> **Texte extrait**

=-=-=

J’entends d’ici les remarques des éventuels fidèles du blog Phylacterium (pour les autres, inutiles de lire ce qui suit, passez directement à la phrase suivante) : j’aurais pu faire un Parcours de blogueur sur Terreur Graphique, tout de même ; certes, mais, à l’instar de Tanxxx, Terreur Graphique fait partie des nombreux blogueurs bd que je n’ai découvert que tardivement. Rorschach constitue donc d’une certaine manière mon premier contact avec son travail, et ce n’est que pour cet article que je me suis penché plus en détail sur ses trois blogs, Terreur Graphique, le blog musical en collaboration avec Dampremy Jack, La musique actuelle pour les nuls, sur le site des Inrockuptibles ; et, depuis janvier 2011, Niveau caché. Il n’en sera question que de façon périphérique.

=-=-=

> **Extrait des données**
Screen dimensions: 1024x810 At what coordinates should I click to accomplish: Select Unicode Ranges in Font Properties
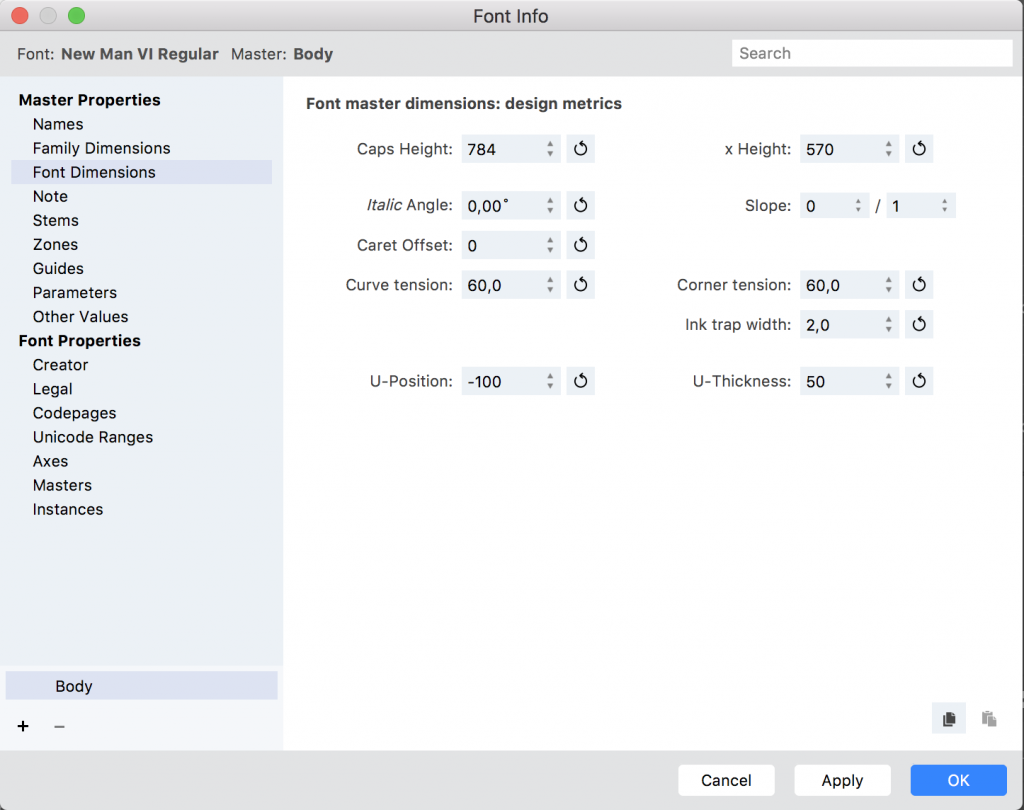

=-=-=

> **Liste des tâches**
1/ Recopiez tout le passage de l'extrait sur Terreur Graphique, depuis « J’entends d’ici les » jusqu'à « de façon périphérique. ».
2/ Pour chaque affirmation, dites si elle concorde avec l'extrait sur Terreur Graphique, par oui ou non, en citant les mots décisifs de cet extrait :
(a) Terreur Graphique tient un blog musical avec Dampremy Jack.
(b) Le blog Niveau caché existe depuis janvier 2010.
(c) Terreur Graphique tient deux blogs.

> **Corrigé des exercices**
1/
J’entends d’ici les remarques des éventuels fidèles du blog Phylacterium (pour les autres, inutiles de lire ce qui suit, passez directement à la phrase suivante) : j’aurais pu faire un Parcours de blogueur sur Terreur Graphique, tout de même ; certes, mais, à l’instar de Tanxxx, Terreur Graphique fait partie des nombreux blogueurs bd que je n’ai découvert que tardivement. Rorschach constitue donc d’une certaine manière mon premier contact avec son travail, et ce n’est que pour cet article que je me suis penché plus en détail sur ses trois blogs, Terreur Graphique, le blog musical en collaboration avec Dampremy Jack, La musique actuelle pour les nuls, sur le site des Inrockuptibles ; et, depuis janvier 2011, Niveau caché. Il n’en sera question que de façon périphérique.

2/
(a) Oui : « le blog musical en collaboration avec Dampremy Jack, La musique actuelle pour les nuls »
(b) Non : « depuis janvier 2011, Niveau caché »
(c) Non : « ses trois blogs »